[Crm-sig] Issue: Solution for Dualism of E41 Appellation and rdfs:label

Richard Light richard at light.demon.co.uk
Fri Sep 14 19:54:35 EEST 2018

On 13/09/2018 20:57, Martin Doerr wrote:
> Dear Richard,
>>> What we need, to my opinion, is a property of Symbolic Object we may
>>> call it "has symbolic content" or "has symbolic content inline" or
>>> anything better, which defines that the symbolic content *is
>>> identical to* the Literal, *abstracted *to the "level of symbolic
>>> specificity" that the Literal implies and that conforms to the
>>> identity condition of the Symbolic Object, i.e., characters of a
>>> certain script, or whatever. That would make the meaning of the
>>> "value" unambiguous.
>> Again, I'm in complete agreement with this line of thought.  One
>> decision we should make is whether this property forms part of the
>> generic CRM framework, or if it is to be an implementation-specific
>> property which only appears in our RDF implementation of the CRM.  My
>> instinct is for it to go into the CRM proper: the treatment of
>> Symbolic Object and its subclasses would I think be made clearer by
>> the addition of this property.
> For CRM proper!
OK: perhaps we should start a new issue to address this?
>> It's worth bearing in mind that RDF strings have a built-in mechanism
>> for specifying the language of the string.  This would allow us to
>> express, for example, a place name in multiple languages by simply
>> having one 'has symbolic content' property per language, each with an
>> associated string.
>>> We may need add another property, such as "is contained in" or so
>>> pointing to a URL actually holding an instance of its content, again
>>> abstracted to the "level of symbolic specificity" that the file
>>> instance implies and that conforms to the identity condition of the
>>> Symbolic Object.
>> I think that we would benefit from some use cases which demonstrate
>> the practical need for this property.  My own instinct is that if we
>> are really just recording a string value, then it is overkill to
>> assign it a URL and put it somewhere 
> I made a jump here. This is for things like a (standardized) text of
> Aristotle in a MS Word document, and in a .html file. If I mean the
> text alleged to Aristotle, I obviously do not mean the type face in MS
> Word to belong to Aristotle's text, nor html layout instructions.
> Means, that both contain the precisely the same text, but are
> themselves different, because they are richer in information, which
> are modern renderings.
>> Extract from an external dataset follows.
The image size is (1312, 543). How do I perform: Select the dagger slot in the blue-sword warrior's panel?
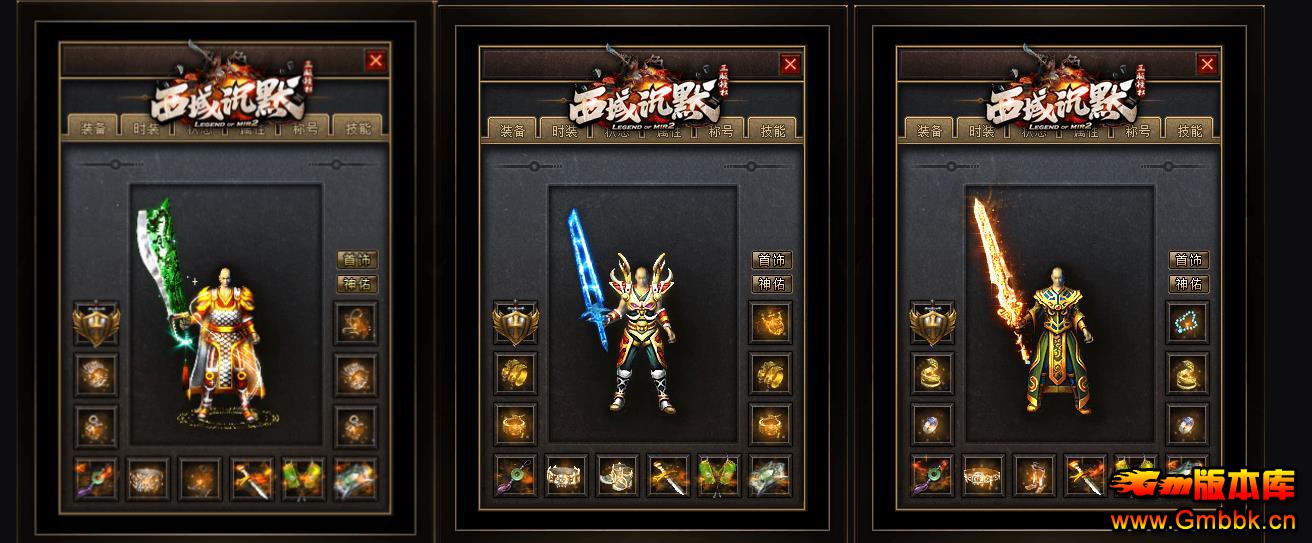click(x=668, y=475)
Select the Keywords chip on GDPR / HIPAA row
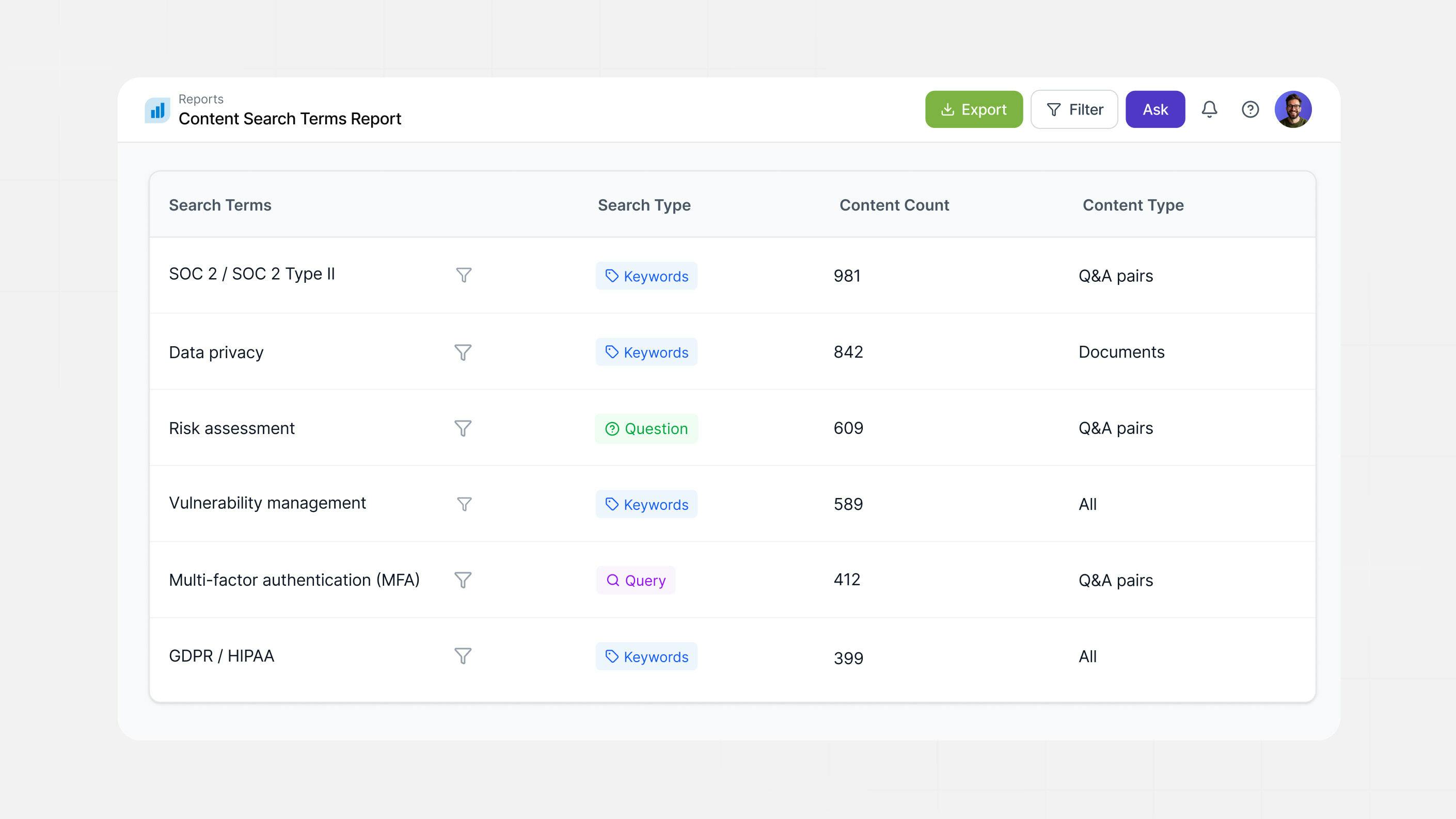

All three, the standardized text of Aristotle,
> the MS Word representation and the html representation are different
> Symbolic Objects, but one is contained in the other two.
I see: thanks. Yes, this would indeed be a different property, and in
fact the URL concerned will not be a 'Linked Data' URL, since it will
address a non-RDF resource.  So that forms a different discussion,
perhaps?  To me, the Word document and HTML page sound like
"attestations" of the Aristotle text (as the Pelagios/Linked Pasts
people would say).  Another example would be a photograph of a plaque
containing a text of interest.  This would also be an attestation; the
difference is that the text in question is not encoded within the
digital resource.

I'm certainly interested in the interface between the Linked Data world
and the digital humanities world of TEI and Word documents and the
like.  Techniques like Open Annotation [1] could well have a useful role
to play here.

>> My suggestion is that we define the "has symbolic content" property,
>> and then put our energy into agreeing one or more subproperties of
>> rdf:value which meet the known recording requirements for cultural
>> heritage information.  By doing this, I suggest that we will have
>> solved the main problem which confronts implementors who want to
>> express CRM in RDF.
> Yep, subproperty of rdf:value is not bad.
>>> I think the polymorphism we describe here, well studied in
>>> object-oriented languages, is in the nature of Appellations. The
>>> problem for me is, that the the respective KR models have NOT
>>> THOUGHT of the case that such polymorphisms can occurr.
>>> Nevertheless, RDFS is tolerant enough to accept the Superproperty
>>> statement, but not to create a class which is either URI or *inline
>>> expanded* object.
>>> This polymorphism occurs EXCLUSIVELY for Symbolic Objects with
>>> symbol sets a certain machine supports. Another reason not to use
>>> rdfs:value, because it does not give credit to the fact that only
>>> Symbolic Objects can have such a "value".
>> I'm afraid you have lost me here. It would be very helpful to me (and
>> might encourage others to join in the conversation) if you could post
>> one or two concrete examples of what you mean.
> OK, in simple words: there are names which have an identity based on a
> certain sequence of characters. There are others, historically
> interesting, which have a phonetic identity, and even that may vary.
> We collaborate with historians, that deal with family names in the
> Aegean area around 1800, which have no standard spelling at all, not
> even a preferred one. The different spelling variants have later
> evolved into distinct family names. But in order to match instances in
> the documents, we need both concepts of identity.
True, but any instance of the name in a document will only take one
concrete form, not all of them.  (For handwritten sources it may be a
matter of judgement what that form actually is.)  So you can record the
form of name it exhibits (as a string), and then assert that it is (in
your view) an attestation of the generic family name for which you have
a URI.
> Even my ancestors used "Derr" instead of "Dörr". Since the local
> dialect does not distinguish "e" and "ö", it is unclear if it is a
> spelling variant of the same phonetics or if the "ö" is an
> etymological misinterpretion, because "Dörr" has a linguistic meaning
> and the "e" in "Derr" may have another semantic root, but this is not
> widely accepted.
> So, the names that are not identical to a Literal must be represented
> using a URI. That is what I mean by polymorphism.  Also, if we want to
> talk about the name itself as a historical fact, we need a distinct
> identity. All these cases are needed but rare for names. 
There are perfectly good reasons for considering names to be worthy of
study and recording in their own right.  I would argue that this is
equally true whether the name in question has one, or many, possible
forms.  So there is always an argument for minting a URI to represent
the name as a Symbolic Object. Doing this allows you to make statements,
for example, about its genesis, its meaning, its historical
distribution, etc., and means you can record specific instances of the
name as attestations of this Symbolic Object.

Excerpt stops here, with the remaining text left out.